On the other hand, collecting multiple independent claims of harassment counts as evidence, and you should update your prior accordingly. The more claims that are made, the more times you update. Even if the prior’s rate of increase might start to plateau. This might not be scientific evidence, or not the type of evidence that might bring one to felony charges, but it’s Bayesian evidence nonetheless.
We then have to look at alternative hypotheses, which are represented by ~H. What is P(C | ~H), or the probability that someone would file a claim given that they weren’t sexually harassed? Maybe it was an actual misunderstanding, or the woman is being vindictive, or any other possible explanation for ~H. But I would certainly say that P(C | H) > P(C | ~H). By how much is the most important factor.

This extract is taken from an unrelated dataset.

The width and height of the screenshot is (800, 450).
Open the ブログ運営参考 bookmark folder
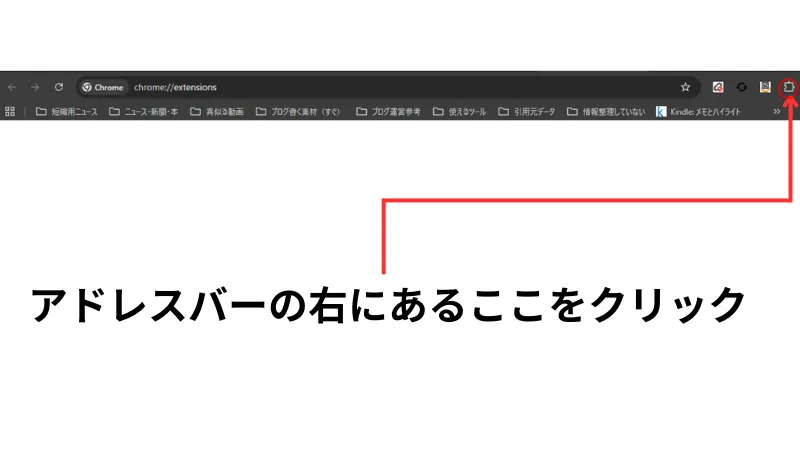[x=389, y=111]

Another point of view I like to look at is from the “absence of evidence” view. If one claims that P(C | H) is 100%, this necessarily means that P(~C | H), or the probability of not having a claim of sexual harassment given that said person actually did sexually harass someone is 0%. And I’m reasonably certain that people have been sexually harassed and not filed a claim for whatever reason (fear, rape culture, etc.), so P(~C | H) is definitely greater than 0%.
So if my prior is 5%, and I think that P(C | H) > P(C | ~H), then this means that P(H | C) > P(H). And the amount that P(H | C) > P(H) is determined by how much P(C | H) > P(C | ~H). Let’s assume that P(C | H) is 90% [forcing P(~C | H) to be 10%] and P(C | ~H) is 1%. This means that P(H | C) is equal to 31%. That’s just for one claim. If there’s another claim, then (depending on the relationship between the two claims) this possibly moves my new prior of 31% to 73%. Of course this is assuming a 90% conditional probability, and I think that looking at it from the view of P(~C | H), it should be lower. Even so, with a conditional probability of 50%, it still moves my prior from 5% to 20%; add another claim and it goes to 50%.
With all of the furor brewing over false accusations, and not enough/too much skepticism about claims of sexual harassment, it seems pretty obvious that “[rationalist] common sense” is not prevailing where it should. Sure, you can assert that “extraordinary claims require extraordinary evidence” but you can only prove that by using Bayes.